Page 37 of The NAFTA Blueprint


  * * *

  I ignored her and kept walking out of the apartment in the direction towards my street. I knew a bus route that would drop me off a block from the Chronicle’s office, but I was startled by the government Suburban parked between the two blocks. Igor was sitting inside with the window lowered, “Where are you going Michael, come inside for a second.”

  With reluctance I stepped inside the vehicle, “I saw the news report last night about the whole Kansas City thing―congratulations.”

  I looked over at him lamping in approval. “Now it’s time for me to play my part, I’m doing what I’ve agreed to. I finished writing the story. I’m on my way now to hand it over to my boss in person.”

  “Listen to this,” said Igor. He turned up the radio which was reporting a fire sweeping through the 152-year-old Texas Governor’s mansion causing severe damage. No injuries were reported and according to sources the Governor’s family was in Stockholm at the time of the incident.
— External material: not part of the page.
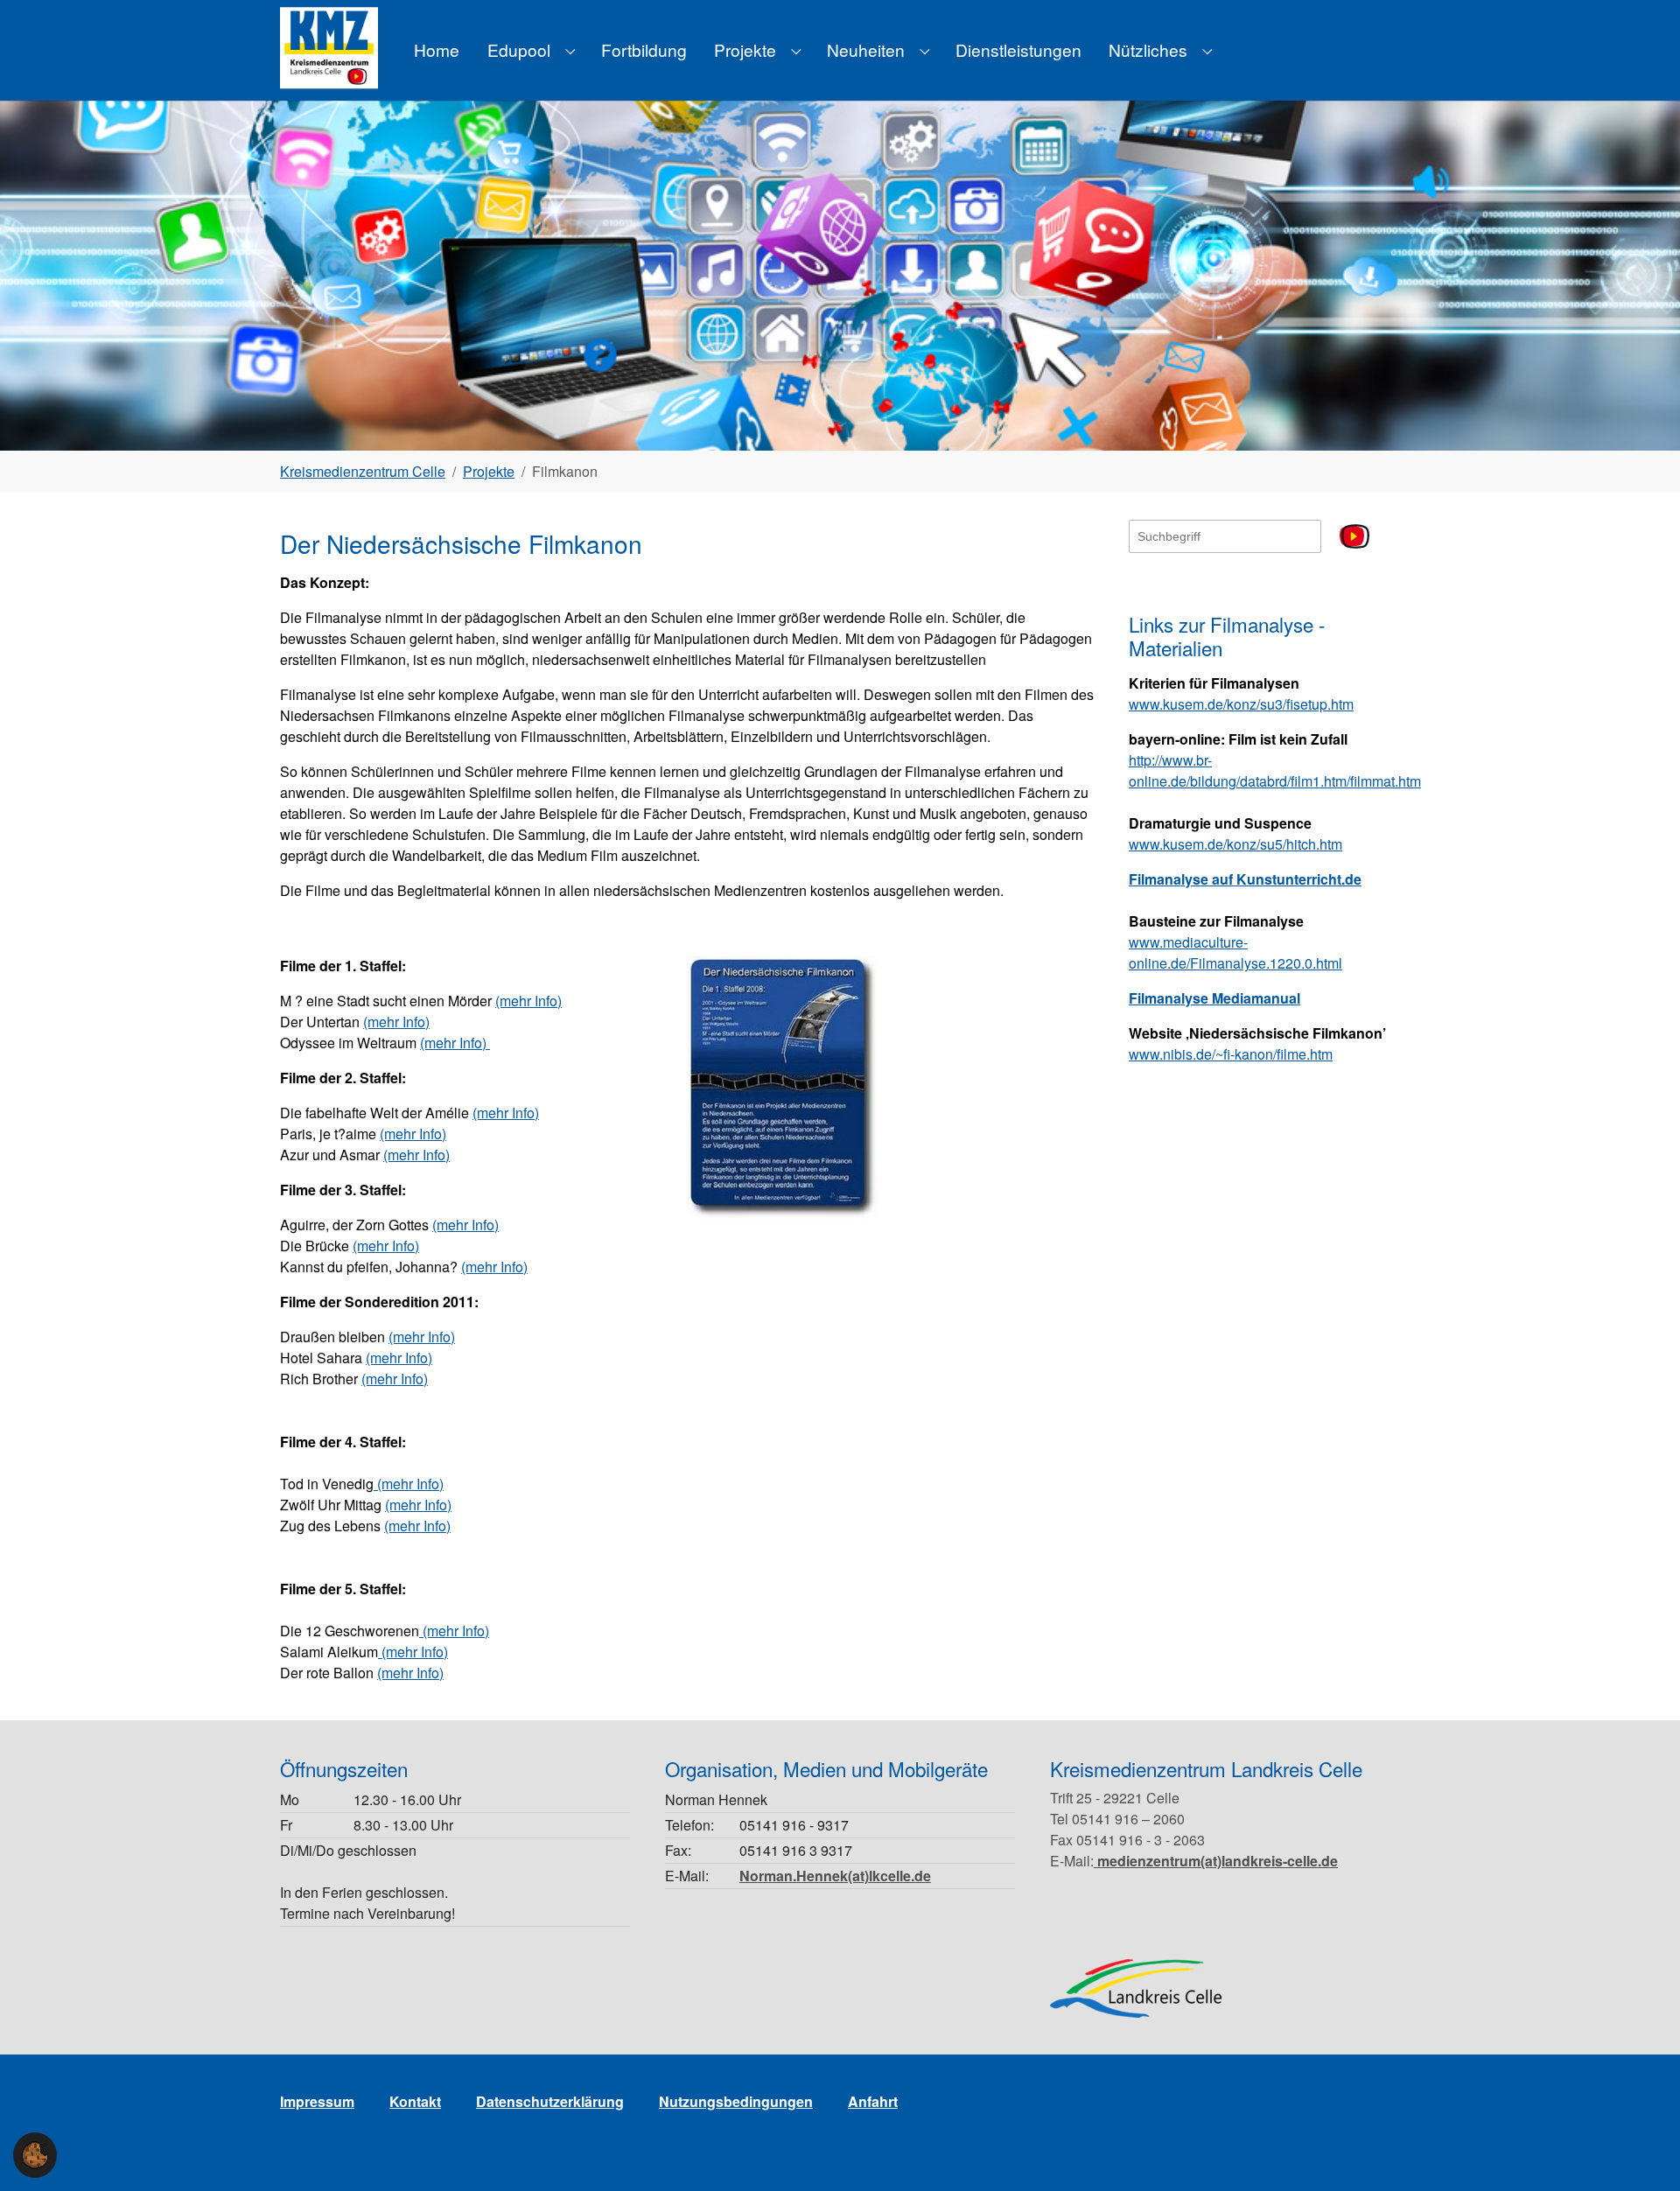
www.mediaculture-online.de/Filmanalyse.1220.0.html (1235, 952)
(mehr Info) (528, 1000)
  “Fuck, there was nobody there! I didn’t kill anyone―the plot failed.”

  He was distracted and stared with blankness towards the street without glancing in my direction. His gloved hands clenched the steering wheel and we sat there in a moment of awkward silence. He had burned the Governor’s mansion as he had claimed.
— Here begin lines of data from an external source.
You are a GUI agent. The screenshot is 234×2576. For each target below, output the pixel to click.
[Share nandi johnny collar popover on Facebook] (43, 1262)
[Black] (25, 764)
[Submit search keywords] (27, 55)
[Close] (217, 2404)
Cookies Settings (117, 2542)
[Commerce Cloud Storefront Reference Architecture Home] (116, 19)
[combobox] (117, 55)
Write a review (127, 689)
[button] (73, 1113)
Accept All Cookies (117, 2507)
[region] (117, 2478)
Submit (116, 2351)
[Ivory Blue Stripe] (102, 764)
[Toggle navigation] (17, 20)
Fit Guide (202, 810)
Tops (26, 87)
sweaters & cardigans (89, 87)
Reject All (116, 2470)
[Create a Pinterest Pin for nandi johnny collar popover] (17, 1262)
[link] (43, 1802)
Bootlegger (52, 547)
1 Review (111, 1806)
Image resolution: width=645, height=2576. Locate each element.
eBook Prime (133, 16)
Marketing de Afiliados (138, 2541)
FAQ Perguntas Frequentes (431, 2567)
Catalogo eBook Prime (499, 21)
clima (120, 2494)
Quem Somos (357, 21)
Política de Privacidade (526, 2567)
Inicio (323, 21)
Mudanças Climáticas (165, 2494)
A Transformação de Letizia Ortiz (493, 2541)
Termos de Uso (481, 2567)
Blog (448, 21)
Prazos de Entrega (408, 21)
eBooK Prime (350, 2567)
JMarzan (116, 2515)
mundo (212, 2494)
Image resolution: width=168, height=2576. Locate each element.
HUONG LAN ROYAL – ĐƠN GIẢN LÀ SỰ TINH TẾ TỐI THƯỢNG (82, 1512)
  “Michael,” a long pause followed, “I need your help.”

  “What is it, what’s going on?” I asked, but I was afraid of his response. Whatever Igor wanted me to do I knew there was no turning back―it was like making a deal with the devil.

  “The Governor’s family is in Sweden at the moment, but he’s here, the Governor will be at the state capitol building in Austin this morning. It might be the only chance I get.”

  “Okay, so…what does that have to do with me?” I asked.

  “You said you wanted payback for Pencho, well, I need your help on this one. The plan went to shit, so I only have this window of opportunity to assassinate him before it’s too late. I know you said you didn’t get your hands dirty, but I need a getaway driver. You won’t even have to get out of the car. If someone is trailing me, I’ll turn myself in or something and you can drive off like it never happened. What do you say? You still want to get this murderer? Did you really mean what you said about getting payback?”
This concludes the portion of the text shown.